Lillis: So often, the two characters have opposite feelings about the New York setting in question. The narrator is acclimated to subway stations as a staple of New York life; Anselm's sent into claustrophobic anxiety by them. The Brooklyn luncheonette is a magical spot exuding the warmth of family and community for the narrator; to Anselm, it’s just another greasy spoon that barely commands his attention. He would have gone reveling in the streets during the Blackout, whereas she hides in her apartment away from urban crime; but later he refuses to enter her friend’s loft party in Bushwick, instead insisting they hang out alone on the roof above it. New York is a place that pushes people to decide—you have to choose what desires and ambitions to follow, and what moments you will just go with the flow of what's beyond you. The city is a wave of energy. Sometimes you ride it, sometimes it rides you. I think that the New York settings in the book point to the ways that the narrator and Anselm have very different moments they want to grab in the city, different desires they want to pursue, and different places they allow for humility. And they don’t always have much sympathy for each other’s differences. So the city slowly reveals to them (and to the narrator and reader) that they don’t have enough in common to make it.
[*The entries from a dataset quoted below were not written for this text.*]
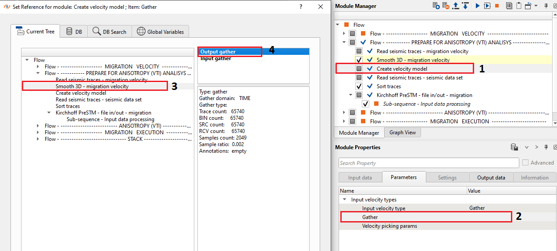Click the add module icon
The width and height of the screenshot is (557, 251).
tap(436, 6)
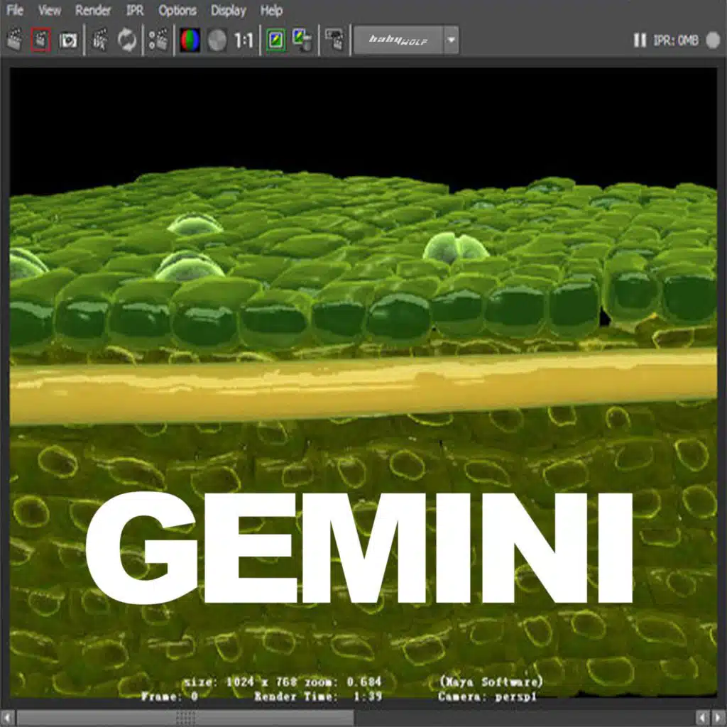The height and width of the screenshot is (727, 727).
Task: Open the renderer selection dropdown arrow
Action: click(451, 40)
BAB: The form of the novel is the narrator’s journal, a gift to her from Anselm’s stay in Paris. In what ways did following the structure of journal entries affect the drafting of the novel?
Lillis: The journal allowed me an excuse to dispense with chronology. The journal is being written by a woman narrator who's just exited an intense affair, and she's determined to write a record of her lover—now that the story is the only thing she can “possess.” So I was able to begin with somewhat “random” sequences that would start drawing a picture of Anselm and his history, set a tone for the narrator’s (conflicting) feelings for him, and allow their relationship to start seeping into the story. Then I just kept conceiving of small scenes and moving them around as I worked on how best to set up the psychological build of the story. To me, the novella length invites a certain momentum, a driving energy to its emotionally inevitable conclusion. With the journal format I could concentrate on both the psychology and the cadence, and not worry about the order otherwise—one day the writer of the journal wakes up sympathetic to Anselm, the next day she wants to write a darker aspect of their story. But the story that keeps building is her revised understanding of events and memories.
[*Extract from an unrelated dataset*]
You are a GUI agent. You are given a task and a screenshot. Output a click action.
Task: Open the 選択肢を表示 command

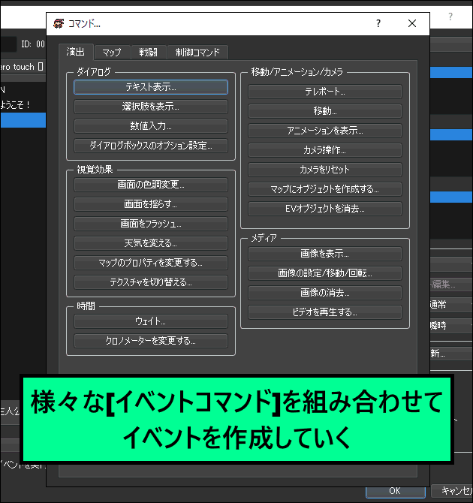tap(151, 107)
BAB: Many writers have taken on the challenge of writing a New York love story. Would you describe writers whom you feel may have influenced Watch the Doors As They Close?
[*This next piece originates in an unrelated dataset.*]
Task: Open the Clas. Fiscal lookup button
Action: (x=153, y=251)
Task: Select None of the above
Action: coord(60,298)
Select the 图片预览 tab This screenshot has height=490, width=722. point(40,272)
Lillis: The immediate impulse for the story came from a book not set in New York. I was blown away by Venus as a Boy, with the novel's intense love affairs, its momentum of moving through love and loss, and the way author Luke Sutherland uses the contrasted settings of fucked-up, backwater Scotland versus glamorous (but dangerous and high-stakes) London. Soon after I read this book I picked up a pen and started writing Watch the Doors as They Close. For New York influences: I loved the novel It Was Gonna Be Like Paris, in which Emily Listfield writes about a young artist’s dreams of downtown bohemia dissipating into the difficulties of addiction and codependency. After I finished the first draft of Watch the Doors, I discovered the novella The Double Standard, with which I felt a kinship right away. Kathe Burkhart writes about a romance gone sour with a heroin addict in Brooklyn, while she inserts flashbacks from the female protagonist's high school diary in West Virginia. When I was revising Watch the Doors, I wanted to look at some post-9/11 fiction, so I read Wednesday Kennedy’s 21st Century Showgirl, which is a riveting portrait of an all-or-nothing romance with a narcissistic deceiver. I saw the play The Mercy Seat by Neil LaBute, which delves into the brutally selfish passions of one adulterous couple amid the chaos of the very day of September 11th.